* [Records for this task]
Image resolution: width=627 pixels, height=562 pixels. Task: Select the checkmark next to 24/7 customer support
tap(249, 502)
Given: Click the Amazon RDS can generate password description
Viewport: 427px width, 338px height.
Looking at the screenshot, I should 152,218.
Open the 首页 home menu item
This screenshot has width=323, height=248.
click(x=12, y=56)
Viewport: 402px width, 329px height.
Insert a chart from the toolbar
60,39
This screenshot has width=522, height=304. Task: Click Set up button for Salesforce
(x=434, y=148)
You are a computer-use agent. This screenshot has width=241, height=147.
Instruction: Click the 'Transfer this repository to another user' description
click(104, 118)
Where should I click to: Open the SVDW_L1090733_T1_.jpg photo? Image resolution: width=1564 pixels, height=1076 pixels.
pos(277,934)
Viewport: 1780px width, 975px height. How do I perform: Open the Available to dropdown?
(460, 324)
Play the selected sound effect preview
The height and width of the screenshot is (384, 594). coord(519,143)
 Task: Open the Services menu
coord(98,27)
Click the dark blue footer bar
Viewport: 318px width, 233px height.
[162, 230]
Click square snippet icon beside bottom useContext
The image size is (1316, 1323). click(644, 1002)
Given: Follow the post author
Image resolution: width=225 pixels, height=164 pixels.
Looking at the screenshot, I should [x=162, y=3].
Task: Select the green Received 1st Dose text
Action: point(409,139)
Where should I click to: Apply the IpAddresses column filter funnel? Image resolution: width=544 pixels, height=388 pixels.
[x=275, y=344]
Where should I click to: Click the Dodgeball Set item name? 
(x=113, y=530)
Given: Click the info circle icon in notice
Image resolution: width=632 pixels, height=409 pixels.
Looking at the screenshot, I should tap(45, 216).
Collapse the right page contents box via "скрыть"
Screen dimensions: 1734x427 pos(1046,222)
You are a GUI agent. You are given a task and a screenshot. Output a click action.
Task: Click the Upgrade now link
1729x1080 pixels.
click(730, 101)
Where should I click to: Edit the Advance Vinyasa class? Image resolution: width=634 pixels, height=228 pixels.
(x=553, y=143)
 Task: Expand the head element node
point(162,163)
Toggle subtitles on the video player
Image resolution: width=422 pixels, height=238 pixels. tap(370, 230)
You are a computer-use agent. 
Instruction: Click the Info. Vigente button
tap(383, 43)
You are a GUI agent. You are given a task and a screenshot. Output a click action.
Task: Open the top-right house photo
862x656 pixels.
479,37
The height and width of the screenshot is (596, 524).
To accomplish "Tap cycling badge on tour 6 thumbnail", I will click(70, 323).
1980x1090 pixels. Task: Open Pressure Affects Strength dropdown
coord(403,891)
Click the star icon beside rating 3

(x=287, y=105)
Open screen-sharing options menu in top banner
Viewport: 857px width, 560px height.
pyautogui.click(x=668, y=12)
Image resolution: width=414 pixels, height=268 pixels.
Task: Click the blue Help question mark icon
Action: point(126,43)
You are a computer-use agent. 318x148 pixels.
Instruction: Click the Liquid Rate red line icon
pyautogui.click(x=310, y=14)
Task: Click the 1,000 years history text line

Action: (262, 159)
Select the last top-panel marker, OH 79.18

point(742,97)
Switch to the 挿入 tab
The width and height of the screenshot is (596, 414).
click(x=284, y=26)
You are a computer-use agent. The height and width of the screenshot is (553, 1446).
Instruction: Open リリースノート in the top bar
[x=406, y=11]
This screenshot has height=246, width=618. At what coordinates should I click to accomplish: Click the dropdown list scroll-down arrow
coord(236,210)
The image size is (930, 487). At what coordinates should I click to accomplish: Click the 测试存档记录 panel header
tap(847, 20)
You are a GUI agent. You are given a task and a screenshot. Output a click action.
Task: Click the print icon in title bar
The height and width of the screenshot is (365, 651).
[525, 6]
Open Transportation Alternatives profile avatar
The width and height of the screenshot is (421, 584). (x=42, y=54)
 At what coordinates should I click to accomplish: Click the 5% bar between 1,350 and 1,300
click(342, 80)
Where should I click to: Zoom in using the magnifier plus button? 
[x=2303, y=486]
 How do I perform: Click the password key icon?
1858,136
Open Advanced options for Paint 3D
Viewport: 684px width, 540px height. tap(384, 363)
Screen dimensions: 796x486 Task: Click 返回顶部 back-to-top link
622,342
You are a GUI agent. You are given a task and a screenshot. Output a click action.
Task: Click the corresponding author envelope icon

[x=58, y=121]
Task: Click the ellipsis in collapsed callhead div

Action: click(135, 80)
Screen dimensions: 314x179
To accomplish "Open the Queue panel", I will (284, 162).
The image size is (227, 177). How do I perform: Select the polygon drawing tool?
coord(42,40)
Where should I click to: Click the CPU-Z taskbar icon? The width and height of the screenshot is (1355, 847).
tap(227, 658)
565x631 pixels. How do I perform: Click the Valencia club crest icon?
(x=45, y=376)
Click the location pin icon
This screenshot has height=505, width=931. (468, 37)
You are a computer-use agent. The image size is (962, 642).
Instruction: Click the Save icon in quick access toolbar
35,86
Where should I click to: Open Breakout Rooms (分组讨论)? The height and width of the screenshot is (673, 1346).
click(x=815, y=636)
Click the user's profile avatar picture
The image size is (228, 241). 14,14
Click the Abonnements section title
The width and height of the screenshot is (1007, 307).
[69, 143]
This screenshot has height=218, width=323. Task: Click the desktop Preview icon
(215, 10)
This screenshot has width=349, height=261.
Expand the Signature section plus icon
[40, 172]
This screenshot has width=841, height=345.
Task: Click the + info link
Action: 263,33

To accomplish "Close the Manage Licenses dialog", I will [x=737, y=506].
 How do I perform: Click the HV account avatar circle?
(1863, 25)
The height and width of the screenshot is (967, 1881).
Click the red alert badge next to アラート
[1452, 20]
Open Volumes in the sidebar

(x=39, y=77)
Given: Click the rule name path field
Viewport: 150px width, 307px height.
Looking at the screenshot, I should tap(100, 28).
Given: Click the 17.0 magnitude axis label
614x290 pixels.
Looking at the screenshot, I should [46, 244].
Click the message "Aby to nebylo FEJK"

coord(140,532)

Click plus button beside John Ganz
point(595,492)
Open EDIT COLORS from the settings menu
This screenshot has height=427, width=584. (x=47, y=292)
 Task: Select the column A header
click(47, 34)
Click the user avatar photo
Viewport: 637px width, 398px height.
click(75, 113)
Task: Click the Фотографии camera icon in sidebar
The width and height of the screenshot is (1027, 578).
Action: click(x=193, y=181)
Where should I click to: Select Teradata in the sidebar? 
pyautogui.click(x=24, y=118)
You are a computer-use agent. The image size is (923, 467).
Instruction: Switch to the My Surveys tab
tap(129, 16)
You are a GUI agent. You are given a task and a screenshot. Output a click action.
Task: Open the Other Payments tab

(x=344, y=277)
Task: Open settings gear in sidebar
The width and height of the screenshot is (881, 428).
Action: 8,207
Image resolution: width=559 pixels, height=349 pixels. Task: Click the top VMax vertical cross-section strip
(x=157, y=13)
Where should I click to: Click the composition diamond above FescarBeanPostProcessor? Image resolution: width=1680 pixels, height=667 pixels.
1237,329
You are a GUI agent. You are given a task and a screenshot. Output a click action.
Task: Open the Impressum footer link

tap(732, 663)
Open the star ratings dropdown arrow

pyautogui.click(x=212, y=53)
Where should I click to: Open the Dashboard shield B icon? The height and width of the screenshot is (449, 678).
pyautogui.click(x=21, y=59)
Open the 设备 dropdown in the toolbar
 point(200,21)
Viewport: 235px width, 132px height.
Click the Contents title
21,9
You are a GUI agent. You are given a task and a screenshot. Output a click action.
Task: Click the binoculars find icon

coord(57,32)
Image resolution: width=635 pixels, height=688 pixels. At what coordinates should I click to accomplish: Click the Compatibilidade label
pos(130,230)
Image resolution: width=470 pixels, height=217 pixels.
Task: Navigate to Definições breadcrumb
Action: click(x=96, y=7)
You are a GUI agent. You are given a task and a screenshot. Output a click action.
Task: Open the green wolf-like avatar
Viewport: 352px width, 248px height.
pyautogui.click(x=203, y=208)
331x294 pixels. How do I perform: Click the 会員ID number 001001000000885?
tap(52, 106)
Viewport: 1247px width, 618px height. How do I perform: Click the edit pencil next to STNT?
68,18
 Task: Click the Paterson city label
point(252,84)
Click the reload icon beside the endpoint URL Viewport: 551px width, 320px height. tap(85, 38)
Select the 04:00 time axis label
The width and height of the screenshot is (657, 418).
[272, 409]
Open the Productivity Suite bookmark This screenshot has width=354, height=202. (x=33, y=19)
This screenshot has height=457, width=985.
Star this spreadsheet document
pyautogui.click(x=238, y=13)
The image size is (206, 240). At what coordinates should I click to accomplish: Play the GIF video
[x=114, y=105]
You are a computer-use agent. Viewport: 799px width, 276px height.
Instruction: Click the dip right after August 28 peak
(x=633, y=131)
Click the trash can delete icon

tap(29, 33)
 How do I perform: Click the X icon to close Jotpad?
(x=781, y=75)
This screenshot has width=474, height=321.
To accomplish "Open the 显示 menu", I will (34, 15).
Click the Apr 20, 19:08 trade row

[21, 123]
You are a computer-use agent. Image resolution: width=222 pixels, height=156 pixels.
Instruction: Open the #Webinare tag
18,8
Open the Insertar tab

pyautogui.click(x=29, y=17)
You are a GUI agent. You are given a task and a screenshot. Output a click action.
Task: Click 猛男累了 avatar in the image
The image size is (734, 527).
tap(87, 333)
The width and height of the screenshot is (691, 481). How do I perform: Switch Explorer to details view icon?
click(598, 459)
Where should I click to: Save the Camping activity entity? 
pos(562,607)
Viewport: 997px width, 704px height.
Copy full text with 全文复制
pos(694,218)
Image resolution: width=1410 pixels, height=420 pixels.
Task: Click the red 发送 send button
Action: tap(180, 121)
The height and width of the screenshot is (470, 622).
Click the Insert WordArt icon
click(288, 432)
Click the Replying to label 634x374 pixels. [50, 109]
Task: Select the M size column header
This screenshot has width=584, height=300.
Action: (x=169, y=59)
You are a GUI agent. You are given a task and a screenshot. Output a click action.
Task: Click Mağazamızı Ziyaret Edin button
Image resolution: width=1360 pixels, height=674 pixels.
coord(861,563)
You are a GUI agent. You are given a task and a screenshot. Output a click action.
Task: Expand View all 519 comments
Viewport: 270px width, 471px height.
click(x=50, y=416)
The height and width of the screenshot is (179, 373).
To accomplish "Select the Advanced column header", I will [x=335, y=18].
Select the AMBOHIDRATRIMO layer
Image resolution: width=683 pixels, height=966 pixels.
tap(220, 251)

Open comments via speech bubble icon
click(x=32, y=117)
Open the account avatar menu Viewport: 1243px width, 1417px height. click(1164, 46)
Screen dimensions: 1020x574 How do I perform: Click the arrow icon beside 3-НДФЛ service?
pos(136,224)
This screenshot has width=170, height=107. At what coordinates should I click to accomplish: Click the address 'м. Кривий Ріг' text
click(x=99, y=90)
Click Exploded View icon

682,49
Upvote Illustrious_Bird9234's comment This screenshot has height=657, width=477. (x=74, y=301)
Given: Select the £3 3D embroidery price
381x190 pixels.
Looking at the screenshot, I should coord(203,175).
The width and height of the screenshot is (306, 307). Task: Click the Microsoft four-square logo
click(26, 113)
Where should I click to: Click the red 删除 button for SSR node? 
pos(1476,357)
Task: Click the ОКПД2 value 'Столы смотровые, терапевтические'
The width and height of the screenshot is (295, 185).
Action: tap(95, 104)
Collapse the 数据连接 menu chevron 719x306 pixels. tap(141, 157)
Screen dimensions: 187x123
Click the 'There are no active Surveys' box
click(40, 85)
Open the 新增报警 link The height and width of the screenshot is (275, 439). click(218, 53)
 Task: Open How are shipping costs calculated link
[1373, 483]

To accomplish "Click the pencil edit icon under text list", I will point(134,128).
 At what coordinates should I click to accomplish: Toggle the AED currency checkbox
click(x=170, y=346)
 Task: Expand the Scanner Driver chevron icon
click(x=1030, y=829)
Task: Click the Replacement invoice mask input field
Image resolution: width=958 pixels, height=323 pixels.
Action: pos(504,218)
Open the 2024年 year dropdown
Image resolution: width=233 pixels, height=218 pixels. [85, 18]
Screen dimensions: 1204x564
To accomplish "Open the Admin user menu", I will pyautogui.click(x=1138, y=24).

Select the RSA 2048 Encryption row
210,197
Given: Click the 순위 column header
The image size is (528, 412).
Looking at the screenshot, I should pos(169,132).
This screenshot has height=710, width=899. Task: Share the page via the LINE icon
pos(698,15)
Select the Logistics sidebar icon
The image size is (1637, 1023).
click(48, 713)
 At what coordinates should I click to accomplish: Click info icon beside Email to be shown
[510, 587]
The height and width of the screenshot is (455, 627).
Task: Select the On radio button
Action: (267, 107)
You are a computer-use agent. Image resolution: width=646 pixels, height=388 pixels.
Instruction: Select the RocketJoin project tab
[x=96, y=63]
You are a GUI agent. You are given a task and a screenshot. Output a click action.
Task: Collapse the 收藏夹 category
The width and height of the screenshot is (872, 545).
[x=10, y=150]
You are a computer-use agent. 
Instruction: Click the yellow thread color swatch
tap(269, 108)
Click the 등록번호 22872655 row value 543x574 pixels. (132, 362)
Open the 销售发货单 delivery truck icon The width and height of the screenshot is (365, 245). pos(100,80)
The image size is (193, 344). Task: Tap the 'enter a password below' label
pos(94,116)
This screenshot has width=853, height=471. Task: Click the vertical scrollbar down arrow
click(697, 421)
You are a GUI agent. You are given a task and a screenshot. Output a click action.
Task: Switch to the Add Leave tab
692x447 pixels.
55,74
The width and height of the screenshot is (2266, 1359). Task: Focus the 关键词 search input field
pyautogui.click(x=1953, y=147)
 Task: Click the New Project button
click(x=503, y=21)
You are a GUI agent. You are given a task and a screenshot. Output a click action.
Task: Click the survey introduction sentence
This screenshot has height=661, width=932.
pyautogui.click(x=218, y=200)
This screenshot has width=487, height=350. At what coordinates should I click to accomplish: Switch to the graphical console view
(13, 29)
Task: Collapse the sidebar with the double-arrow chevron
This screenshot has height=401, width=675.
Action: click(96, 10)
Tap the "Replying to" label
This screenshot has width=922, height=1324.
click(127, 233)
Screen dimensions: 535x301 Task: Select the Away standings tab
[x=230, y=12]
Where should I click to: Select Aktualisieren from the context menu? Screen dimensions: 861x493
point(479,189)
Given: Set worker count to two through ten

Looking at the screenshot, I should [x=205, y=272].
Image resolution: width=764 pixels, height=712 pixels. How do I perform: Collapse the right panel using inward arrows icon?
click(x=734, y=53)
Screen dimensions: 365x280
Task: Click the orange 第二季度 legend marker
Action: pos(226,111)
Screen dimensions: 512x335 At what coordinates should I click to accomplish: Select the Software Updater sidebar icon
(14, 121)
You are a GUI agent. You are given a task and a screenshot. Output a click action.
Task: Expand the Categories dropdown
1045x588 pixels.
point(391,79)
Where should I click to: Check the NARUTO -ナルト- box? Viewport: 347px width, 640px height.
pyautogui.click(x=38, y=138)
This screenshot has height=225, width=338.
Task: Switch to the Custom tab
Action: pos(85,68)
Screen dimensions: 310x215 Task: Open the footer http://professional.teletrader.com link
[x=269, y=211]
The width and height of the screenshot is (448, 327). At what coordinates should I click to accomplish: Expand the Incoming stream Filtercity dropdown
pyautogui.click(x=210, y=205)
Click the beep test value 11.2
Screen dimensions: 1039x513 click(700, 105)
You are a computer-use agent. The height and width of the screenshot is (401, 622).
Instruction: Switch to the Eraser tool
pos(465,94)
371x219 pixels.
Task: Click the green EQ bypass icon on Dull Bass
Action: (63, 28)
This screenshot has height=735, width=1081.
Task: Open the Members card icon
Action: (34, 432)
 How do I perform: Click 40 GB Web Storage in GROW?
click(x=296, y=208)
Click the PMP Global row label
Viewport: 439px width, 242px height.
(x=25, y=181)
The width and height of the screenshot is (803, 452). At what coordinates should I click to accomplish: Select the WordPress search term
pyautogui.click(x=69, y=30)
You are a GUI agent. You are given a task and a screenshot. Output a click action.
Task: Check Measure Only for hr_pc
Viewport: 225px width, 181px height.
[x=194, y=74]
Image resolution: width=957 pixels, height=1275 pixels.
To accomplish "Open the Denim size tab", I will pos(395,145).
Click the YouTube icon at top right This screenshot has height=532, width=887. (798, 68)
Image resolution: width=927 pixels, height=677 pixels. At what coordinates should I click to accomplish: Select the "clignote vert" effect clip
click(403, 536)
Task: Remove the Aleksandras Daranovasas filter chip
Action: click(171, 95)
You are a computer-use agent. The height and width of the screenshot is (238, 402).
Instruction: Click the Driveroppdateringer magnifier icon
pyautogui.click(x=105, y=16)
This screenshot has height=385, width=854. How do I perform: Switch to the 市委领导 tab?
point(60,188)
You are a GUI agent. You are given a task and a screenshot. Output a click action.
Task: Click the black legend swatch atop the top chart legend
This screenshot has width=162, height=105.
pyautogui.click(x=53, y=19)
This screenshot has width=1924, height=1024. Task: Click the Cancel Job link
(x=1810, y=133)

* [Work to be completed] Please set down, unchanged, the stretch of the records from the line containing "Given: Click the info circle icon in notice" through the line containing "coord(403,891)".

* [Finished task]
Given: Click the info circle icon in notice
Image resolution: width=632 pixels, height=409 pixels.
Looking at the screenshot, I should tap(45, 216).
Collapse the right page contents box via "скрыть"
Screen dimensions: 1734x427 pos(1046,222)
You are a GUI agent. You are given a task and a screenshot. Output a click action.
Task: Click the Upgrade now link
1729x1080 pixels.
click(730, 101)
Where should I click to: Edit the Advance Vinyasa class? Image resolution: width=634 pixels, height=228 pixels.
(x=553, y=143)
 Task: Expand the head element node
point(162,163)
Toggle subtitles on the video player
Image resolution: width=422 pixels, height=238 pixels. tap(370, 230)
You are a computer-use agent. 
Instruction: Click the Info. Vigente button
tap(383, 43)
You are a GUI agent. You are given a task and a screenshot. Output a click action.
Task: Open the top-right house photo
862x656 pixels.
479,37
The height and width of the screenshot is (596, 524).
To accomplish "Tap cycling badge on tour 6 thumbnail", I will click(70, 323).
1980x1090 pixels. Task: Open Pressure Affects Strength dropdown
coord(403,891)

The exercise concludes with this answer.